Dataset records:
....................
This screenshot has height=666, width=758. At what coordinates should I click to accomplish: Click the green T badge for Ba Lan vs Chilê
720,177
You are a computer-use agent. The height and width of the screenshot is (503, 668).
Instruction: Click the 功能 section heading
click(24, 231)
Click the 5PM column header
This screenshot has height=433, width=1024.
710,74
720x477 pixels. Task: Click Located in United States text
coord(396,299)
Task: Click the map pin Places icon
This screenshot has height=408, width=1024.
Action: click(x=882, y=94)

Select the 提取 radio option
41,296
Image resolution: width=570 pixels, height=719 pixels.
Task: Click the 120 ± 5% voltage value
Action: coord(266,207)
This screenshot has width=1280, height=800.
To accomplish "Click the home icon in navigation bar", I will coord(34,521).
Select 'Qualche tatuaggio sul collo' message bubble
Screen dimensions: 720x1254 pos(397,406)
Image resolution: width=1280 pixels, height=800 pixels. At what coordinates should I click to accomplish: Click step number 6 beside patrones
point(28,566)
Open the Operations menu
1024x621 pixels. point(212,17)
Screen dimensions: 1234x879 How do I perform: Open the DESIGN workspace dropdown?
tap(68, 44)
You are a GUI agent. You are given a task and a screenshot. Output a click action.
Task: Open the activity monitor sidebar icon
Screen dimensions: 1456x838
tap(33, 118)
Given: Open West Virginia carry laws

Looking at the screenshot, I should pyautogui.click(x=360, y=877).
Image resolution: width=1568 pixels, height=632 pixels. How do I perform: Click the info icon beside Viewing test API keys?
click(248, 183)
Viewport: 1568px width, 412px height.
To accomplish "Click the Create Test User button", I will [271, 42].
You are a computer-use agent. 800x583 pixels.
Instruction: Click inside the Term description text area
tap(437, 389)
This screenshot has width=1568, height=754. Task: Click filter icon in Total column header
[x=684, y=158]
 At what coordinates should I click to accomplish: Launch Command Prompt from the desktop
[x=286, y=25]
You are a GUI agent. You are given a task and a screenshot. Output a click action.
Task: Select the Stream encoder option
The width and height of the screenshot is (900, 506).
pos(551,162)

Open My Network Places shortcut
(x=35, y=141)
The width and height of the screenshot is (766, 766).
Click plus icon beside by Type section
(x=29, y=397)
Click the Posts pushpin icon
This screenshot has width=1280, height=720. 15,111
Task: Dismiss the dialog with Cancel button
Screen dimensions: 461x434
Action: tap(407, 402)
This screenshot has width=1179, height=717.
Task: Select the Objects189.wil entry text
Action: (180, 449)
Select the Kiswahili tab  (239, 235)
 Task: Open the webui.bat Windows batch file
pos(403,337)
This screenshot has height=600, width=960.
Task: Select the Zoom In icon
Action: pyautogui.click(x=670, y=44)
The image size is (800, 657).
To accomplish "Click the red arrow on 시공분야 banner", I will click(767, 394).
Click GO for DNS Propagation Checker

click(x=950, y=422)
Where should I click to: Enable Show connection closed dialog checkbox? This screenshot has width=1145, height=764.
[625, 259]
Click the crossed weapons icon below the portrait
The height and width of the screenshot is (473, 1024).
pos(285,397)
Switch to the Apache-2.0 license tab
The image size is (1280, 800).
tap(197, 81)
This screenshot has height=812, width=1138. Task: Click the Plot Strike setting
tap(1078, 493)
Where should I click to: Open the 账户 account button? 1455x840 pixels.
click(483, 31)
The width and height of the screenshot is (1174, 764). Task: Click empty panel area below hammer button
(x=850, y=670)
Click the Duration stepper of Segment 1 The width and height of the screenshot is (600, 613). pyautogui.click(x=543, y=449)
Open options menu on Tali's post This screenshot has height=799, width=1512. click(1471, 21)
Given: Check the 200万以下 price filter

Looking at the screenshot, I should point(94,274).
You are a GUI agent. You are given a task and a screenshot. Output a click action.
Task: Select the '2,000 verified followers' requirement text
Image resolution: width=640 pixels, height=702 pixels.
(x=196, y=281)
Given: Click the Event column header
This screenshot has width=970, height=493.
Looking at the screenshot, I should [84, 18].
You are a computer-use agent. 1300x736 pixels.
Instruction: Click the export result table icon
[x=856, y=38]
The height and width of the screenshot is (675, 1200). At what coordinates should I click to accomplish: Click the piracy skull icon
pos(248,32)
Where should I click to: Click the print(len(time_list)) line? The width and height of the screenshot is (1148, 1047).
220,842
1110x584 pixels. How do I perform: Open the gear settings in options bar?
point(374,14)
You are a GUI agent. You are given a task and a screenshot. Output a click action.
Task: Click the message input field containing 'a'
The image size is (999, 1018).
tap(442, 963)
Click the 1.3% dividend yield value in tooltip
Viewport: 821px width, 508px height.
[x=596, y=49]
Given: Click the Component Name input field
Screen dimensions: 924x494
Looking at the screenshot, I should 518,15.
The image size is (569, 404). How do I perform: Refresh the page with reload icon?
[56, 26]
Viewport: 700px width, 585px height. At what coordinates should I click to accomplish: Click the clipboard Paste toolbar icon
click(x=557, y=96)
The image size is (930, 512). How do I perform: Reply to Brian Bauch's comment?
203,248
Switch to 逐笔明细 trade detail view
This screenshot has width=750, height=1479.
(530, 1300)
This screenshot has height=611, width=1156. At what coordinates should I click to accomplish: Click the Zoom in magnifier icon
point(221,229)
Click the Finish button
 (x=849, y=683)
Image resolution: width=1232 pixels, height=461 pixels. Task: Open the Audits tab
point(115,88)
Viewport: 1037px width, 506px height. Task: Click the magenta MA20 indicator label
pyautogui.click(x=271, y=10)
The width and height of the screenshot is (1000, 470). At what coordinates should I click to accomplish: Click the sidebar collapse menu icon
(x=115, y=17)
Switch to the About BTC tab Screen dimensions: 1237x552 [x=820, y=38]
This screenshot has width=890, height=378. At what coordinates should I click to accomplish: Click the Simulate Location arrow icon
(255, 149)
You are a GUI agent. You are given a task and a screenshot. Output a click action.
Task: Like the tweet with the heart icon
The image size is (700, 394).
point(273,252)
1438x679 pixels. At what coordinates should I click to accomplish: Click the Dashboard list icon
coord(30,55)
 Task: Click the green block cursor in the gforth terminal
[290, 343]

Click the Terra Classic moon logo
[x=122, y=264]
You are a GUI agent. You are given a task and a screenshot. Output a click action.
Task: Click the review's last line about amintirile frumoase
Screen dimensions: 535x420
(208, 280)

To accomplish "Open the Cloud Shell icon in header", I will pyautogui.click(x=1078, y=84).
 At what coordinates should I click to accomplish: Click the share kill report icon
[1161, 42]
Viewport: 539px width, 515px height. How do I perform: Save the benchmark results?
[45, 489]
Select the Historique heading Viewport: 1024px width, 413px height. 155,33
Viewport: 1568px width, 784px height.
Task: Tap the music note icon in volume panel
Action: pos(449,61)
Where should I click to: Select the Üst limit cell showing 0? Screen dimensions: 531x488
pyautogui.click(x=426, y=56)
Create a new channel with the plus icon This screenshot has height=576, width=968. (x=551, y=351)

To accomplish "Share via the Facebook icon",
....................
- [WHAT YOU HAVE TO DO]
Reproduce each entry above exactly, keeping every word.

- [ANSWER BELOW]
This screenshot has height=666, width=758. At what coordinates should I click to accomplish: Click the green T badge for Ba Lan vs Chilê
720,177
You are a computer-use agent. The height and width of the screenshot is (503, 668).
Instruction: Click the 功能 section heading
click(24, 231)
Click the 5PM column header
This screenshot has height=433, width=1024.
710,74
720x477 pixels. Task: Click Located in United States text
coord(396,299)
Task: Click the map pin Places icon
This screenshot has height=408, width=1024.
Action: click(x=882, y=94)

Select the 提取 radio option
41,296
Image resolution: width=570 pixels, height=719 pixels.
Task: Click the 120 ± 5% voltage value
Action: coord(266,207)
This screenshot has width=1280, height=800.
To accomplish "Click the home icon in navigation bar", I will coord(34,521).
Select 'Qualche tatuaggio sul collo' message bubble
Screen dimensions: 720x1254 pos(397,406)
Image resolution: width=1280 pixels, height=800 pixels. At what coordinates should I click to accomplish: Click step number 6 beside patrones
point(28,566)
Open the Operations menu
1024x621 pixels. point(212,17)
Screen dimensions: 1234x879 How do I perform: Open the DESIGN workspace dropdown?
tap(68, 44)
You are a GUI agent. You are given a task and a screenshot. Output a click action.
Task: Open the activity monitor sidebar icon
Screen dimensions: 1456x838
tap(33, 118)
Given: Open West Virginia carry laws

Looking at the screenshot, I should pyautogui.click(x=360, y=877).
Image resolution: width=1568 pixels, height=632 pixels. How do I perform: Click the info icon beside Viewing test API keys?
click(248, 183)
Viewport: 1568px width, 412px height.
To accomplish "Click the Create Test User button", I will [271, 42].
You are a computer-use agent. 800x583 pixels.
Instruction: Click inside the Term description text area
tap(437, 389)
This screenshot has width=1568, height=754. Task: Click filter icon in Total column header
[x=684, y=158]
 At what coordinates should I click to accomplish: Launch Command Prompt from the desktop
[x=286, y=25]
You are a GUI agent. You are given a task and a screenshot. Output a click action.
Task: Select the Stream encoder option
The width and height of the screenshot is (900, 506).
pos(551,162)

Open My Network Places shortcut
(x=35, y=141)
The width and height of the screenshot is (766, 766).
Click plus icon beside by Type section
(x=29, y=397)
Click the Posts pushpin icon
This screenshot has width=1280, height=720. 15,111
Task: Dismiss the dialog with Cancel button
Screen dimensions: 461x434
Action: tap(407, 402)
This screenshot has width=1179, height=717.
Task: Select the Objects189.wil entry text
Action: (180, 449)
Select the Kiswahili tab  (239, 235)
 Task: Open the webui.bat Windows batch file
pos(403,337)
This screenshot has height=600, width=960.
Task: Select the Zoom In icon
Action: pyautogui.click(x=670, y=44)
The image size is (800, 657).
To accomplish "Click the red arrow on 시공분야 banner", I will click(767, 394).
Click GO for DNS Propagation Checker

click(x=950, y=422)
Where should I click to: Enable Show connection closed dialog checkbox? This screenshot has width=1145, height=764.
[625, 259]
Click the crossed weapons icon below the portrait
The height and width of the screenshot is (473, 1024).
pos(285,397)
Switch to the Apache-2.0 license tab
The image size is (1280, 800).
tap(197, 81)
This screenshot has height=812, width=1138. Task: Click the Plot Strike setting
tap(1078, 493)
Where should I click to: Open the 账户 account button? 1455x840 pixels.
click(483, 31)
The width and height of the screenshot is (1174, 764). Task: Click empty panel area below hammer button
(x=850, y=670)
Click the Duration stepper of Segment 1 The width and height of the screenshot is (600, 613). pyautogui.click(x=543, y=449)
Open options menu on Tali's post This screenshot has height=799, width=1512. click(1471, 21)
Given: Check the 200万以下 price filter

Looking at the screenshot, I should point(94,274).
You are a GUI agent. You are given a task and a screenshot. Output a click action.
Task: Select the '2,000 verified followers' requirement text
Image resolution: width=640 pixels, height=702 pixels.
(x=196, y=281)
Given: Click the Event column header
This screenshot has width=970, height=493.
Looking at the screenshot, I should [84, 18].
You are a computer-use agent. 1300x736 pixels.
Instruction: Click the export result table icon
[x=856, y=38]
The height and width of the screenshot is (675, 1200). At what coordinates should I click to accomplish: Click the piracy skull icon
pos(248,32)
Where should I click to: Click the print(len(time_list)) line? The width and height of the screenshot is (1148, 1047).
220,842
1110x584 pixels. How do I perform: Open the gear settings in options bar?
point(374,14)
You are a GUI agent. You are given a task and a screenshot. Output a click action.
Task: Click the message input field containing 'a'
The image size is (999, 1018).
tap(442, 963)
Click the 1.3% dividend yield value in tooltip
Viewport: 821px width, 508px height.
[x=596, y=49]
Given: Click the Component Name input field
Screen dimensions: 924x494
Looking at the screenshot, I should 518,15.
The image size is (569, 404). How do I perform: Refresh the page with reload icon?
[56, 26]
Viewport: 700px width, 585px height. At what coordinates should I click to accomplish: Click the clipboard Paste toolbar icon
click(x=557, y=96)
The image size is (930, 512). How do I perform: Reply to Brian Bauch's comment?
203,248
Switch to 逐笔明细 trade detail view
This screenshot has width=750, height=1479.
(530, 1300)
This screenshot has height=611, width=1156. At what coordinates should I click to accomplish: Click the Zoom in magnifier icon
point(221,229)
Click the Finish button
 (x=849, y=683)
Image resolution: width=1232 pixels, height=461 pixels. Task: Open the Audits tab
point(115,88)
Viewport: 1037px width, 506px height. Task: Click the magenta MA20 indicator label
pyautogui.click(x=271, y=10)
The width and height of the screenshot is (1000, 470). At what coordinates should I click to accomplish: Click the sidebar collapse menu icon
(x=115, y=17)
Switch to the About BTC tab Screen dimensions: 1237x552 [x=820, y=38]
This screenshot has width=890, height=378. At what coordinates should I click to accomplish: Click the Simulate Location arrow icon
(255, 149)
You are a GUI agent. You are given a task and a screenshot. Output a click action.
Task: Like the tweet with the heart icon
The image size is (700, 394).
point(273,252)
1438x679 pixels. At what coordinates should I click to accomplish: Click the Dashboard list icon
coord(30,55)
 Task: Click the green block cursor in the gforth terminal
[290, 343]

Click the Terra Classic moon logo
[x=122, y=264]
You are a GUI agent. You are given a task and a screenshot. Output a click action.
Task: Click the review's last line about amintirile frumoase
Screen dimensions: 535x420
(208, 280)

To accomplish "Open the Cloud Shell icon in header", I will pyautogui.click(x=1078, y=84).
 At what coordinates should I click to accomplish: Click the share kill report icon
[1161, 42]
Viewport: 539px width, 515px height. How do I perform: Save the benchmark results?
[45, 489]
Select the Historique heading Viewport: 1024px width, 413px height. 155,33
Viewport: 1568px width, 784px height.
Task: Tap the music note icon in volume panel
Action: pos(449,61)
Where should I click to: Select the Üst limit cell showing 0? Screen dimensions: 531x488
pyautogui.click(x=426, y=56)
Create a new channel with the plus icon This screenshot has height=576, width=968. (x=551, y=351)

To accomplish "Share via the Facebook icon",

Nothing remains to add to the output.